Parenting a preteen can be a minefield. Find support here.

Not joining in (sorry longer than planned!)

4 replies

motortroll · 01/02/2018 21:53

I have a problem with my 11 year old dd (oldest Dd, have 2 other dds aged 9 and 4) and I know I’m not handling it well...
She never joins in and doesn’t want to ever try anything new or do anything where people might “see her”.

This has recently resulted in her giving up a sport that she loves and as she comes to the guide unit I run it drives me mental! We just had a fun tae kwondo session (and it really was fun, she got to laugh at me and my sister trying to high kick!) she literally started crying straight away and sat in the corner chewing her sleeve!!

It just makes me cross she has so many opportunities but doesn’t want to do any of them!!

How can I encourage her to at least try??? I don’t understand the sitting in the corner either as everyone was looking at her which was what she said the problem was in the first place!!

Just so as not to drip feed. She refused to go to cricket as she said someone had been mean to her once weeks ago. And she unfortunately associated herself with another guide who refused to talk to anyone and is now trying to distance herself....not sure if it’s just because she wants to be part of the crowd or if she just thinks the other girl is weird. I’ve called her on this but I just feel like I’m always telling her off and it’s not helping!!

She also went to pgl with school and tried all but one of the activities persuaded by the staff there.

I think it’s me. Is it me? I feel like the worlds worst parent at the moment. I totally lost it with everyone at the weekend for whining every time I spoke to them. And I’ve told her off recently for bullying her 9 year old sister because that’s exactly what I feel she is doing...constantly turning her back on her, rolling her eyes, pushing her out the way, called her an idiot etc.

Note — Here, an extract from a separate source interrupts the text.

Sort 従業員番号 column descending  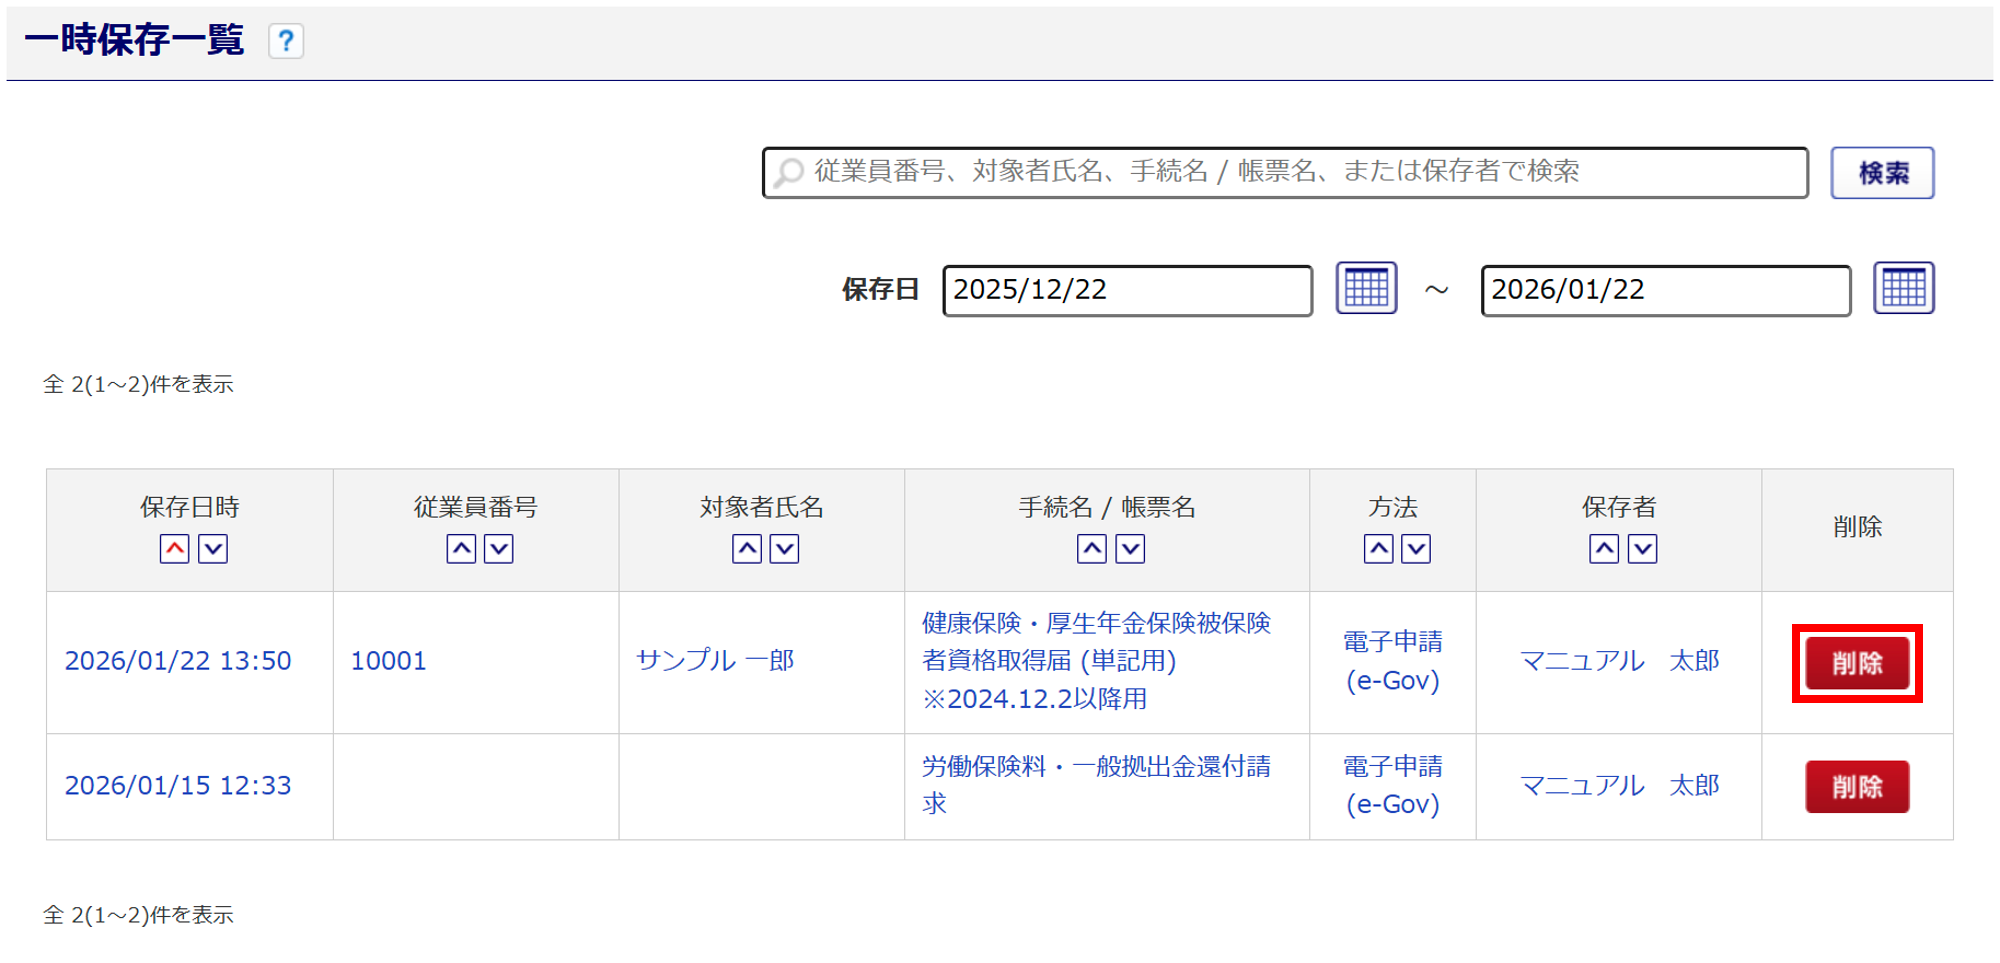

If I’m honest I don’t like her much atm but I don’t like the way I deal with things much either. I just want to be less negative while still showing her how to behave but also building her up. Is that even possible?

Stressed!! Help!!

OP posts:
Audree · 02/02/2018 00:05

My dd is very reluctant about trying new things and she’s also a perfectionist. If she can’t do things right the first try, she’d rather not try at all.
I tend to be more strict, so when I register her in an activity I expect her to attend She doesn’t have to enjoy it at all the time, but after a while she warms up to everything she tries.
It usually takes months for my dd to enjoy her activity, but if I don’t engage in her dramatic outbursts, she eventually comes to enjoy it.
I would choose one or two activities and keep bringing her and ignore the crying and drama.

IntelligentYetIndecisive · 02/02/2018 00:14

Self esteem and the aching need to be seen to be perfect in 'public'.

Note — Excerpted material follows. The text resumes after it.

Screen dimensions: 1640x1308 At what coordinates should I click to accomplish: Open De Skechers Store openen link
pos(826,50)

She doesn't want to be seen to be 'failing at a new; ie learning a new skill, for fear someone might laugh, pick on her or think less of her.

EveryoneTalkAboutPopMusic · 02/02/2018 06:01

Have you talked about how not joining in just draws more attention and how it’s way less fun? It might also be worth helping her to deal with stress better, I’ve just enrolled my DD on a Tween Yoga course to try and help her.

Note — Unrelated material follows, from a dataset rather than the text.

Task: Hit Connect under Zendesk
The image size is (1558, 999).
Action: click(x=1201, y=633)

Have you heard of a Mighty Girl as well? They recommend some great books. This book for perfectionists might help but there are others that you might also want to get Smile

motortroll · 04/02/2018 16:47

Thanks. Actually do have some books from might girl..... I’ll look them out and encourage her to use them.

I personally would have made her go to the cricket session but because we were having a big row my husband stepped in and told her if she had a sensible conversation about it he would make her go!

We’re a little more settled now and we had a chat. She knows that exercise is important and I expect her to replace cricket with something else. She has till after half term to decide what! I’m researching some ideas!

I’m hoping guides will be better when my friends daughter starts after the half term as they know each other well.